--- GIVEN REQUEST ---
Swap "Switch" for "Navigate" throughout the rows below and write the rows out again with nothing else altered.
-----
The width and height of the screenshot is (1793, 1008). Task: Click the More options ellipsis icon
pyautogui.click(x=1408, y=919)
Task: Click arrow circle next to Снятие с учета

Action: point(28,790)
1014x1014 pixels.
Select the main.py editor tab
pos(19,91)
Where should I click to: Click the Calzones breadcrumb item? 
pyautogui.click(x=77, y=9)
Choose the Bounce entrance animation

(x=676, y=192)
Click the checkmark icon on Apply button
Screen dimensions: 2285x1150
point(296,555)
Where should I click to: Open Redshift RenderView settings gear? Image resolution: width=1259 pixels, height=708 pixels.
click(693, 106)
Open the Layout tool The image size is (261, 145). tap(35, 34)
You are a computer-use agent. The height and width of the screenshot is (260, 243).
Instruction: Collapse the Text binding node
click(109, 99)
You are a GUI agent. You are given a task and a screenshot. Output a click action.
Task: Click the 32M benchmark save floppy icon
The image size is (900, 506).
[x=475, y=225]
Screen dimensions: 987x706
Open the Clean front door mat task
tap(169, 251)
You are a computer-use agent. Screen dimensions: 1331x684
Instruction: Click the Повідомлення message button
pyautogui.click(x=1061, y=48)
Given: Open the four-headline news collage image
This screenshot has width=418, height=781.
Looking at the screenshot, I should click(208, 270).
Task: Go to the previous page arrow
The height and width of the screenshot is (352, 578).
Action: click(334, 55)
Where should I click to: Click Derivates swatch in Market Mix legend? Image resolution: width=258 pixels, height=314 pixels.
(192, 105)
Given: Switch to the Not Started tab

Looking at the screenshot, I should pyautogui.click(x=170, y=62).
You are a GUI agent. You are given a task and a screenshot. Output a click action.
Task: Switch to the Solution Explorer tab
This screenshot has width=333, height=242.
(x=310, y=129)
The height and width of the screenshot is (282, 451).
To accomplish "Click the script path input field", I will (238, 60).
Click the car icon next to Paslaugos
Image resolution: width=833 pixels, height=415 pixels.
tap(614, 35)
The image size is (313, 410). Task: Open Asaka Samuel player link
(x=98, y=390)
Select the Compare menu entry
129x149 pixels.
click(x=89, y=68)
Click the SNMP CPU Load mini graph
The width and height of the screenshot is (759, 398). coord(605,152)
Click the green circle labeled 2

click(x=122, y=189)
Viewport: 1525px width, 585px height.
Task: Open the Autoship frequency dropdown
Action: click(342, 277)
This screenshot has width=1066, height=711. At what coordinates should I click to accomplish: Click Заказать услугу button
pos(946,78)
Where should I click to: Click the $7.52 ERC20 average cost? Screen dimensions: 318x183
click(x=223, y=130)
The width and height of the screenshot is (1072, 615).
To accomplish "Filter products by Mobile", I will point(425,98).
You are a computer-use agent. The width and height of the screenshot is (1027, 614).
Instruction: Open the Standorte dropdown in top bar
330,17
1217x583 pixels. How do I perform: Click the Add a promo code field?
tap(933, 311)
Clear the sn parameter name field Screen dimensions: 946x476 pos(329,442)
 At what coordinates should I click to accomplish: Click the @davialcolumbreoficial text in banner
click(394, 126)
-----
--- EXPECTED ANSWER ---
The width and height of the screenshot is (1793, 1008). Task: Click the More options ellipsis icon
pyautogui.click(x=1408, y=919)
Task: Click arrow circle next to Снятие с учета

Action: point(28,790)
1014x1014 pixels.
Select the main.py editor tab
pos(19,91)
Where should I click to: Click the Calzones breadcrumb item? 
pyautogui.click(x=77, y=9)
Choose the Bounce entrance animation

(x=676, y=192)
Click the checkmark icon on Apply button
Screen dimensions: 2285x1150
point(296,555)
Where should I click to: Open Redshift RenderView settings gear? Image resolution: width=1259 pixels, height=708 pixels.
click(693, 106)
Open the Layout tool The image size is (261, 145). tap(35, 34)
You are a computer-use agent. The height and width of the screenshot is (260, 243).
Instruction: Collapse the Text binding node
click(109, 99)
You are a GUI agent. You are given a task and a screenshot. Output a click action.
Task: Click the 32M benchmark save floppy icon
The image size is (900, 506).
[x=475, y=225]
Screen dimensions: 987x706
Open the Clean front door mat task
tap(169, 251)
You are a computer-use agent. Screen dimensions: 1331x684
Instruction: Click the Повідомлення message button
pyautogui.click(x=1061, y=48)
Given: Open the four-headline news collage image
This screenshot has width=418, height=781.
Looking at the screenshot, I should click(208, 270).
Task: Go to the previous page arrow
The height and width of the screenshot is (352, 578).
Action: click(334, 55)
Where should I click to: Click Derivates swatch in Market Mix legend? Image resolution: width=258 pixels, height=314 pixels.
(192, 105)
Given: Navigate to the Not Started tab

Looking at the screenshot, I should pyautogui.click(x=170, y=62).
You are a GUI agent. You are given a task and a screenshot. Output a click action.
Task: Navigate to the Solution Explorer tab
This screenshot has width=333, height=242.
(x=310, y=129)
The height and width of the screenshot is (282, 451).
To accomplish "Click the script path input field", I will (238, 60).
Click the car icon next to Paslaugos
Image resolution: width=833 pixels, height=415 pixels.
tap(614, 35)
The image size is (313, 410). Task: Open Asaka Samuel player link
(x=98, y=390)
Select the Compare menu entry
129x149 pixels.
click(x=89, y=68)
Click the SNMP CPU Load mini graph
The width and height of the screenshot is (759, 398). coord(605,152)
Click the green circle labeled 2

click(x=122, y=189)
Viewport: 1525px width, 585px height.
Task: Open the Autoship frequency dropdown
Action: click(342, 277)
This screenshot has width=1066, height=711. At what coordinates should I click to accomplish: Click Заказать услугу button
pos(946,78)
Where should I click to: Click the $7.52 ERC20 average cost? Screen dimensions: 318x183
click(x=223, y=130)
The width and height of the screenshot is (1072, 615).
To accomplish "Filter products by Mobile", I will point(425,98).
You are a computer-use agent. The width and height of the screenshot is (1027, 614).
Instruction: Open the Standorte dropdown in top bar
330,17
1217x583 pixels. How do I perform: Click the Add a promo code field?
tap(933, 311)
Clear the sn parameter name field Screen dimensions: 946x476 pos(329,442)
 At what coordinates should I click to accomplish: Click the @davialcolumbreoficial text in banner
click(394, 126)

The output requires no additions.